*TASK ITEM*:
The entire listing is to be repeated verbatim.

*DATA*:
+ + + + + + +

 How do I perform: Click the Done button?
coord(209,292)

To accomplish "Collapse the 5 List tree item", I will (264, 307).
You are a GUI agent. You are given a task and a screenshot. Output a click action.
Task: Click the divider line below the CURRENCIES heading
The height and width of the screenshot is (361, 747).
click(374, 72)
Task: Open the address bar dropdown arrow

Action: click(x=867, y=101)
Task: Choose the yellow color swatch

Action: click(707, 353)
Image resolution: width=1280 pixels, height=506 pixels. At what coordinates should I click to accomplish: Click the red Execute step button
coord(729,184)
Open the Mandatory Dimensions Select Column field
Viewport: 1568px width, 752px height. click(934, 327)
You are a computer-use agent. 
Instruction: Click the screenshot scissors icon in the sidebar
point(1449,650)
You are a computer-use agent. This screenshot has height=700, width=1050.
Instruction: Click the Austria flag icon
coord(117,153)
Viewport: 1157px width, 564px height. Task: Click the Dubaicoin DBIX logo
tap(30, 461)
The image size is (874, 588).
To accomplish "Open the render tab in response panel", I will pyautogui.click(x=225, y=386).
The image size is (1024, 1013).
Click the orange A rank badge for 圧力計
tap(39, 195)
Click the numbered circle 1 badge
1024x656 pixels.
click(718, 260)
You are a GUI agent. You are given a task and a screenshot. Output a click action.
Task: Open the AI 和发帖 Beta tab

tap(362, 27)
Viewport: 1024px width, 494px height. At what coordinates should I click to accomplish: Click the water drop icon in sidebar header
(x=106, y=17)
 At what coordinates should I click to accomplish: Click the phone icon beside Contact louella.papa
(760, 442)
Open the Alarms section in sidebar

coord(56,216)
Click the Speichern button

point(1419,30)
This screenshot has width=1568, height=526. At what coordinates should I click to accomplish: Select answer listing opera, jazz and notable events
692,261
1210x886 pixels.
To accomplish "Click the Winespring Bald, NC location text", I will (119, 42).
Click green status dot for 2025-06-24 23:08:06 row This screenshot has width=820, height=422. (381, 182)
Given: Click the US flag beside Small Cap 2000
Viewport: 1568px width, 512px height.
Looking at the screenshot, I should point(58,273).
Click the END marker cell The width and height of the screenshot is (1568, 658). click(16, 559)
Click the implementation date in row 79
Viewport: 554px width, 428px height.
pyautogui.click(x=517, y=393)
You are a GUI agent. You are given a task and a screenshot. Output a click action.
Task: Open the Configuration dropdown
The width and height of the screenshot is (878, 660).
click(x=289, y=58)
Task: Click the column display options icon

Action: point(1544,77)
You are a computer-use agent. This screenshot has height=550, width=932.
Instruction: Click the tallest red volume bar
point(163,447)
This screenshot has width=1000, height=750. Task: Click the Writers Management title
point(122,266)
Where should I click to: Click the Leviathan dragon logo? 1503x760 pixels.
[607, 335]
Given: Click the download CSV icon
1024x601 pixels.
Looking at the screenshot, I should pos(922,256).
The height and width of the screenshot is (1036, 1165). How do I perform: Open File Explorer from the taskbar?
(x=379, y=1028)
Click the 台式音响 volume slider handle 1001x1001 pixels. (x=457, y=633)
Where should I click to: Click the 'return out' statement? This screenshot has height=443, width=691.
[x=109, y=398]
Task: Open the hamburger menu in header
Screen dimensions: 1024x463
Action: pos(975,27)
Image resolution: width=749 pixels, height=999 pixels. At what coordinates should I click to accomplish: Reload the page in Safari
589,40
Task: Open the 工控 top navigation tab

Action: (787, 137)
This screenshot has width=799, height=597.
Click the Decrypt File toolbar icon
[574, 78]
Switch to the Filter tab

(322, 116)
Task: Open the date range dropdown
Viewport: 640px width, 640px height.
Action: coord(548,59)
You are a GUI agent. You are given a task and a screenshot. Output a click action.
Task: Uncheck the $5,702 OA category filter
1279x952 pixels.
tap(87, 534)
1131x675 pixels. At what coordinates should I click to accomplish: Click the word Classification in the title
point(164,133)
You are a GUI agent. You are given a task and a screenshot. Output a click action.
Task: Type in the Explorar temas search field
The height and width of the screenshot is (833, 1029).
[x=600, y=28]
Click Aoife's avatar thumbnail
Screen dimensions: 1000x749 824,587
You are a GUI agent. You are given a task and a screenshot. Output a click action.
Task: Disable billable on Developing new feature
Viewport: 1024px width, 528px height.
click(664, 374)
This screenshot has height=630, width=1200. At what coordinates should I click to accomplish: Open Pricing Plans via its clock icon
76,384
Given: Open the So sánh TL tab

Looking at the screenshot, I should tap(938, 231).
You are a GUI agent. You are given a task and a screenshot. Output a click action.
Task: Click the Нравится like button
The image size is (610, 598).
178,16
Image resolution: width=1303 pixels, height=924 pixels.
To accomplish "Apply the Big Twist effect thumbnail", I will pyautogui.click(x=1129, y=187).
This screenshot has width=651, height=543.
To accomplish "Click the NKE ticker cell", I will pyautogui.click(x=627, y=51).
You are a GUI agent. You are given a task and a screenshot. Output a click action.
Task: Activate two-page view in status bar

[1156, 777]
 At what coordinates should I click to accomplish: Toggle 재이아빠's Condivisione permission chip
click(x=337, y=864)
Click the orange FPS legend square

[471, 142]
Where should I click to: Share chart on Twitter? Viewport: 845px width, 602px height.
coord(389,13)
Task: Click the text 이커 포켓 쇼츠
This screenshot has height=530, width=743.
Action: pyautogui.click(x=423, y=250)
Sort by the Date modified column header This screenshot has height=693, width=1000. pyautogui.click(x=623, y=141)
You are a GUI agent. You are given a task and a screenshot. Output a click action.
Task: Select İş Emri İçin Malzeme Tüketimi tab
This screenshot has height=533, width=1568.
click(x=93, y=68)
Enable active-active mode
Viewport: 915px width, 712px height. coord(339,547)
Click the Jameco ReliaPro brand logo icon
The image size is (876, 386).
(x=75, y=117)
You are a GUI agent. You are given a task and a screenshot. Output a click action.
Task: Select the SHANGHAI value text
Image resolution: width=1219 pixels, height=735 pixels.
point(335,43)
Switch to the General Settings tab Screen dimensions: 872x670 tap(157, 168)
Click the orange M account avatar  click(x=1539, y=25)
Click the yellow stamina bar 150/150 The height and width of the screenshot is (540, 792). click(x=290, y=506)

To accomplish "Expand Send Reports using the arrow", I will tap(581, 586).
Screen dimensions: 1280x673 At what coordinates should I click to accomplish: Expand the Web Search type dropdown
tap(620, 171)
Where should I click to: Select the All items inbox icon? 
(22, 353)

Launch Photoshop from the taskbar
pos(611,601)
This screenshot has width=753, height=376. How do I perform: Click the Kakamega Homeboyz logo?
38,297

+ + + + + + +

*RESULT OF THIS EXERCISE*:
 How do I perform: Click the Done button?
coord(209,292)

To accomplish "Collapse the 5 List tree item", I will (264, 307).
You are a GUI agent. You are given a task and a screenshot. Output a click action.
Task: Click the divider line below the CURRENCIES heading
The height and width of the screenshot is (361, 747).
click(374, 72)
Task: Open the address bar dropdown arrow

Action: click(x=867, y=101)
Task: Choose the yellow color swatch

Action: click(707, 353)
Image resolution: width=1280 pixels, height=506 pixels. At what coordinates should I click to accomplish: Click the red Execute step button
coord(729,184)
Open the Mandatory Dimensions Select Column field
Viewport: 1568px width, 752px height. click(934, 327)
You are a computer-use agent. 
Instruction: Click the screenshot scissors icon in the sidebar
point(1449,650)
You are a computer-use agent. This screenshot has height=700, width=1050.
Instruction: Click the Austria flag icon
coord(117,153)
Viewport: 1157px width, 564px height. Task: Click the Dubaicoin DBIX logo
tap(30, 461)
The image size is (874, 588).
To accomplish "Open the render tab in response panel", I will pyautogui.click(x=225, y=386).
The image size is (1024, 1013).
Click the orange A rank badge for 圧力計
tap(39, 195)
Click the numbered circle 1 badge
1024x656 pixels.
click(718, 260)
You are a GUI agent. You are given a task and a screenshot. Output a click action.
Task: Open the AI 和发帖 Beta tab

tap(362, 27)
Viewport: 1024px width, 494px height. At what coordinates should I click to accomplish: Click the water drop icon in sidebar header
(x=106, y=17)
 At what coordinates should I click to accomplish: Click the phone icon beside Contact louella.papa
(760, 442)
Open the Alarms section in sidebar

coord(56,216)
Click the Speichern button

point(1419,30)
This screenshot has width=1568, height=526. At what coordinates should I click to accomplish: Select answer listing opera, jazz and notable events
692,261
1210x886 pixels.
To accomplish "Click the Winespring Bald, NC location text", I will (119, 42).
Click green status dot for 2025-06-24 23:08:06 row This screenshot has width=820, height=422. (381, 182)
Given: Click the US flag beside Small Cap 2000
Viewport: 1568px width, 512px height.
Looking at the screenshot, I should point(58,273).
Click the END marker cell The width and height of the screenshot is (1568, 658). click(16, 559)
Click the implementation date in row 79
Viewport: 554px width, 428px height.
pyautogui.click(x=517, y=393)
You are a GUI agent. You are given a task and a screenshot. Output a click action.
Task: Open the Configuration dropdown
The width and height of the screenshot is (878, 660).
click(x=289, y=58)
Task: Click the column display options icon

Action: point(1544,77)
You are a computer-use agent. This screenshot has height=550, width=932.
Instruction: Click the tallest red volume bar
point(163,447)
This screenshot has width=1000, height=750. Task: Click the Writers Management title
point(122,266)
Where should I click to: Click the Leviathan dragon logo? 1503x760 pixels.
[607, 335]
Given: Click the download CSV icon
1024x601 pixels.
Looking at the screenshot, I should pos(922,256).
The height and width of the screenshot is (1036, 1165). How do I perform: Open File Explorer from the taskbar?
(x=379, y=1028)
Click the 台式音响 volume slider handle 1001x1001 pixels. (x=457, y=633)
Where should I click to: Click the 'return out' statement? This screenshot has height=443, width=691.
[x=109, y=398]
Task: Open the hamburger menu in header
Screen dimensions: 1024x463
Action: pos(975,27)
Image resolution: width=749 pixels, height=999 pixels. At what coordinates should I click to accomplish: Reload the page in Safari
589,40
Task: Open the 工控 top navigation tab

Action: (787, 137)
This screenshot has width=799, height=597.
Click the Decrypt File toolbar icon
[574, 78]
Switch to the Filter tab

(322, 116)
Task: Open the date range dropdown
Viewport: 640px width, 640px height.
Action: coord(548,59)
You are a GUI agent. You are given a task and a screenshot. Output a click action.
Task: Uncheck the $5,702 OA category filter
1279x952 pixels.
tap(87, 534)
1131x675 pixels. At what coordinates should I click to accomplish: Click the word Classification in the title
point(164,133)
You are a GUI agent. You are given a task and a screenshot. Output a click action.
Task: Type in the Explorar temas search field
The height and width of the screenshot is (833, 1029).
[x=600, y=28]
Click Aoife's avatar thumbnail
Screen dimensions: 1000x749 824,587
You are a GUI agent. You are given a task and a screenshot. Output a click action.
Task: Disable billable on Developing new feature
Viewport: 1024px width, 528px height.
click(664, 374)
This screenshot has height=630, width=1200. At what coordinates should I click to accomplish: Open Pricing Plans via its clock icon
76,384
Given: Open the So sánh TL tab

Looking at the screenshot, I should tap(938, 231).
You are a GUI agent. You are given a task and a screenshot. Output a click action.
Task: Click the Нравится like button
The image size is (610, 598).
178,16
Image resolution: width=1303 pixels, height=924 pixels.
To accomplish "Apply the Big Twist effect thumbnail", I will pyautogui.click(x=1129, y=187).
This screenshot has width=651, height=543.
To accomplish "Click the NKE ticker cell", I will pyautogui.click(x=627, y=51).
You are a GUI agent. You are given a task and a screenshot. Output a click action.
Task: Activate two-page view in status bar

[1156, 777]
 At what coordinates should I click to accomplish: Toggle 재이아빠's Condivisione permission chip
click(x=337, y=864)
Click the orange FPS legend square

[471, 142]
Where should I click to: Share chart on Twitter? Viewport: 845px width, 602px height.
coord(389,13)
Task: Click the text 이커 포켓 쇼츠
This screenshot has height=530, width=743.
Action: pyautogui.click(x=423, y=250)
Sort by the Date modified column header This screenshot has height=693, width=1000. pyautogui.click(x=623, y=141)
You are a GUI agent. You are given a task and a screenshot. Output a click action.
Task: Select İş Emri İçin Malzeme Tüketimi tab
This screenshot has height=533, width=1568.
click(x=93, y=68)
Enable active-active mode
Viewport: 915px width, 712px height. coord(339,547)
Click the Jameco ReliaPro brand logo icon
The image size is (876, 386).
(x=75, y=117)
You are a GUI agent. You are given a task and a screenshot. Output a click action.
Task: Select the SHANGHAI value text
Image resolution: width=1219 pixels, height=735 pixels.
point(335,43)
Switch to the General Settings tab Screen dimensions: 872x670 tap(157, 168)
Click the orange M account avatar  click(x=1539, y=25)
Click the yellow stamina bar 150/150 The height and width of the screenshot is (540, 792). click(x=290, y=506)

To accomplish "Expand Send Reports using the arrow", I will tap(581, 586).
Screen dimensions: 1280x673 At what coordinates should I click to accomplish: Expand the Web Search type dropdown
tap(620, 171)
Where should I click to: Select the All items inbox icon? 
(22, 353)

Launch Photoshop from the taskbar
pos(611,601)
This screenshot has width=753, height=376. How do I perform: Click the Kakamega Homeboyz logo?
38,297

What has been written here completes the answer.